= Input records =
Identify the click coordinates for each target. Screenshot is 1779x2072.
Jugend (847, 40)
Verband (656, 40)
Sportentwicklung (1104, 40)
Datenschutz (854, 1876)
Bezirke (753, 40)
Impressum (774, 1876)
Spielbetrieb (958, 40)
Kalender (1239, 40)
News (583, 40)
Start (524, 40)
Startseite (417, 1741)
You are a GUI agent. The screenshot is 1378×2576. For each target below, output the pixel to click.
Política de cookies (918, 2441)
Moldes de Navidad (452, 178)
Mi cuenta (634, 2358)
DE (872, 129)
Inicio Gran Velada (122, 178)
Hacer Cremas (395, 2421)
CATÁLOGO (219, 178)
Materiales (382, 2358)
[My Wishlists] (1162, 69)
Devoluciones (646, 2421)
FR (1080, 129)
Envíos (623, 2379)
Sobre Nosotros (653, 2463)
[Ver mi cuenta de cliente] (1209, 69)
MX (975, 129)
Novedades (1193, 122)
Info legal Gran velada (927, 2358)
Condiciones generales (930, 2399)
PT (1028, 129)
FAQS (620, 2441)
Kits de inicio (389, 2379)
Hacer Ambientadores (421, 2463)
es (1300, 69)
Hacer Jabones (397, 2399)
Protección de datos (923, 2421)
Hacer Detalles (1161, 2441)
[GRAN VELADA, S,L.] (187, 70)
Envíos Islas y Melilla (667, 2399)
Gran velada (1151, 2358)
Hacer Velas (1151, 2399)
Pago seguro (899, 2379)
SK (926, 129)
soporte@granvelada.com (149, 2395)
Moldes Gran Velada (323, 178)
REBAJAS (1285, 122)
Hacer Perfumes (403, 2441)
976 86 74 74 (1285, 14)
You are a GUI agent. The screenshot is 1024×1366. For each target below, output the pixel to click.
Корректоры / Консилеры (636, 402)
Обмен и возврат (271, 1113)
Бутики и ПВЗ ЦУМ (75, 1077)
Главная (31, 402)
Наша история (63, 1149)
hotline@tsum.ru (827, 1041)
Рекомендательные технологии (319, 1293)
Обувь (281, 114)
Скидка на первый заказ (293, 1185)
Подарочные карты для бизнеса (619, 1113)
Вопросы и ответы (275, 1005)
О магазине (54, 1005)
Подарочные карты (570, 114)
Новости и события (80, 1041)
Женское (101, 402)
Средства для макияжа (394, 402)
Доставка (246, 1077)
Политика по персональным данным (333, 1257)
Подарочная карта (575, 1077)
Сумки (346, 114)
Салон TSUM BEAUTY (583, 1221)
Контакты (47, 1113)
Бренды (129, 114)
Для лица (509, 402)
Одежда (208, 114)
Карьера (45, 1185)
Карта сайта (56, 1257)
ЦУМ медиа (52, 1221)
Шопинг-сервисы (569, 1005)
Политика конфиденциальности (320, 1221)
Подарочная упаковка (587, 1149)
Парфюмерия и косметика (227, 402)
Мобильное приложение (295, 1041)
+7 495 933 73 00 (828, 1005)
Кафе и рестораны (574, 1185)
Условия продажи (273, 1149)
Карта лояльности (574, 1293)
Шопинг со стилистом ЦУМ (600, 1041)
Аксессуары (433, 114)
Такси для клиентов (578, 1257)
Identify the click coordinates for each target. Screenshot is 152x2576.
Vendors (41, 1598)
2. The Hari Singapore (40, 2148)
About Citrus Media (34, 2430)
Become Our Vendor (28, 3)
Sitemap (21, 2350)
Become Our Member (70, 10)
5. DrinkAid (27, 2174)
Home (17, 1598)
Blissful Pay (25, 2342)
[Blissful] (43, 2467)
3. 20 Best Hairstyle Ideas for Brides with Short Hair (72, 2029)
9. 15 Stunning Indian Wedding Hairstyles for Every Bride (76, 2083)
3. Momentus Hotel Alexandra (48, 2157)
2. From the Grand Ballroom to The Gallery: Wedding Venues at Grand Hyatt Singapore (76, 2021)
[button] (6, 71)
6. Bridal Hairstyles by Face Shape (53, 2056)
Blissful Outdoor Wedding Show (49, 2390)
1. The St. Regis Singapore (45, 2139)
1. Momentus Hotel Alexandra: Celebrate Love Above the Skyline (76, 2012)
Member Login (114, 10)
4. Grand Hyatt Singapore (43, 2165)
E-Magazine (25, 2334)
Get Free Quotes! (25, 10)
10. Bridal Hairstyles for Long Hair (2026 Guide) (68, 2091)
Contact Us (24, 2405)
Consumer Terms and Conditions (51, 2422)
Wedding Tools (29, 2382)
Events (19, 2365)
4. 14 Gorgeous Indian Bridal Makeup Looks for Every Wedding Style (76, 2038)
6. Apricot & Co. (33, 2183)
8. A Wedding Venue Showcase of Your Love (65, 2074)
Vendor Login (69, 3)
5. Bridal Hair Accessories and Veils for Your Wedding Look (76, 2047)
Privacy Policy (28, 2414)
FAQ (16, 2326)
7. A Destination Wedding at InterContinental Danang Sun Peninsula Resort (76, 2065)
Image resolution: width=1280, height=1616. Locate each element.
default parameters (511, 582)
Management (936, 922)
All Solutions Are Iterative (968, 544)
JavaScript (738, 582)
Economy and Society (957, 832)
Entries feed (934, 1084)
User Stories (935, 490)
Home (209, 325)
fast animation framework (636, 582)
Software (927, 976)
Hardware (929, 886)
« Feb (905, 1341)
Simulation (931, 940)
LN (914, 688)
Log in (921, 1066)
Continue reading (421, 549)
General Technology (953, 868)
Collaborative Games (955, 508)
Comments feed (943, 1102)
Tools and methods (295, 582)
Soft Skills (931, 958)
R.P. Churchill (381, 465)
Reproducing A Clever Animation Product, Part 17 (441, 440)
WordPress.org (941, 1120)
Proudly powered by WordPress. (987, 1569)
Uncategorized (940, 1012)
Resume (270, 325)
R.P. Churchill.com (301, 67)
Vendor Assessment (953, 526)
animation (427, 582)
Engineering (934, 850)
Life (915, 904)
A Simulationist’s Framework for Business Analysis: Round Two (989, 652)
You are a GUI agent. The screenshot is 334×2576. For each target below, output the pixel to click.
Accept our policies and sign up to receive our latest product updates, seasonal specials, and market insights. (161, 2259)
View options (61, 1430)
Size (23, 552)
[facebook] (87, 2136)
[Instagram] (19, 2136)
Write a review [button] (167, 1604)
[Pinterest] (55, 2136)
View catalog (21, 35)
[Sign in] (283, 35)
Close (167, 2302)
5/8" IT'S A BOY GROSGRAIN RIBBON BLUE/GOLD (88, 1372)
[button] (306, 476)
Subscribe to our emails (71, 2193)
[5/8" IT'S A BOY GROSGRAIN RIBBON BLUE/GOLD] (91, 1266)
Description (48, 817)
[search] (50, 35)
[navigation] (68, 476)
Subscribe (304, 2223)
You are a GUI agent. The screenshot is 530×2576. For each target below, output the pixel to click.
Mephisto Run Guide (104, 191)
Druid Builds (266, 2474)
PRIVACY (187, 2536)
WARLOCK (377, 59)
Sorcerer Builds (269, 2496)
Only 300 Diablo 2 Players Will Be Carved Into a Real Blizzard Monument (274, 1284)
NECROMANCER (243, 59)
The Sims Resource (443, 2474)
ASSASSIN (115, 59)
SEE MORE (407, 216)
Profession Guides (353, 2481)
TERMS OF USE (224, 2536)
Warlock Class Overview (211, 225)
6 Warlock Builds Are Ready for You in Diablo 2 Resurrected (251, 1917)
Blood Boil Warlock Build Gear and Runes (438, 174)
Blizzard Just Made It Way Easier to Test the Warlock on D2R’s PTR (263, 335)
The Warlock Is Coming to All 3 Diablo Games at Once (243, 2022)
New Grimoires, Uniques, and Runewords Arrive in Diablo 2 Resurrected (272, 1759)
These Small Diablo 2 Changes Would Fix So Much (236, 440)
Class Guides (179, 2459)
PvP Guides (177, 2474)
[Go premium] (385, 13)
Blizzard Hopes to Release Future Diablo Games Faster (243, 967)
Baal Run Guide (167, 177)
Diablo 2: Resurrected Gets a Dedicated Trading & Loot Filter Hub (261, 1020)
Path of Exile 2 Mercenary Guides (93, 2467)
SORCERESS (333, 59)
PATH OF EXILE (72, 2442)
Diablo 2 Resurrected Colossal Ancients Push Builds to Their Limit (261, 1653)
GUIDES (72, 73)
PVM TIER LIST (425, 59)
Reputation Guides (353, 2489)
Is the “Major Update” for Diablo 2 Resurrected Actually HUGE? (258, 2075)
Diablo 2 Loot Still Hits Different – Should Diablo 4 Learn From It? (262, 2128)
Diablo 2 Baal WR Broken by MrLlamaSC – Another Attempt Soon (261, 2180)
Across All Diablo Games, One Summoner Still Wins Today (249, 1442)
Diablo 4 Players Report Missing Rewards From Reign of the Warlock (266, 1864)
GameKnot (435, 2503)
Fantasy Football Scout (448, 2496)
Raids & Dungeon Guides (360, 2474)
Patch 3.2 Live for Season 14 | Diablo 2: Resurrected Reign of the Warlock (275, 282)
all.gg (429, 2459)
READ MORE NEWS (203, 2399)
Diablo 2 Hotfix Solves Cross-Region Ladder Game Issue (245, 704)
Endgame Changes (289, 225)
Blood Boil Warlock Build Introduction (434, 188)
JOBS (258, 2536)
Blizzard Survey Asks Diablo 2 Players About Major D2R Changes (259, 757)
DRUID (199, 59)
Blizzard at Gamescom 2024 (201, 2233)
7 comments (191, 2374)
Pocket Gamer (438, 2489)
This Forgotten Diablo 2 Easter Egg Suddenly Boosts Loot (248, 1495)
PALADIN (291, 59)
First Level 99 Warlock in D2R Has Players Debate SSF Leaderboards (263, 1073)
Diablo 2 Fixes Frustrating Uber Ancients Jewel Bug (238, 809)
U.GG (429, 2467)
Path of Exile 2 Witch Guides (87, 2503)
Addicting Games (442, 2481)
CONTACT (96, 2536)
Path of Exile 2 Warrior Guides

= Exercise instructions =
Look back at the data above. Transcribe exactly the lines starting at the line that contains "Политика конфиденциальности (320, 1221)" and ending at the line that contains "9. 15 Stunning".

= Answer to this exercise =
Политика конфиденциальности (320, 1221)
Подарочная упаковка (587, 1149)
Парфюмерия и косметика (227, 402)
Мобильное приложение (295, 1041)
+7 495 933 73 00 (828, 1005)
Кафе и рестораны (574, 1185)
Условия продажи (273, 1149)
Карта лояльности (574, 1293)
Шопинг со стилистом ЦУМ (600, 1041)
Аксессуары (433, 114)
Такси для клиентов (578, 1257)
Identify the click coordinates for each target. Screenshot is 152x2576.
Vendors (41, 1598)
2. The Hari Singapore (40, 2148)
About Citrus Media (34, 2430)
Become Our Vendor (28, 3)
Sitemap (21, 2350)
Become Our Member (70, 10)
5. DrinkAid (27, 2174)
Home (17, 1598)
Blissful Pay (25, 2342)
[Blissful] (43, 2467)
3. 20 Best Hairstyle Ideas for Brides with Short Hair (72, 2029)
9. 15 Stunning Indian Wedding Hairstyles for Every Bride (76, 2083)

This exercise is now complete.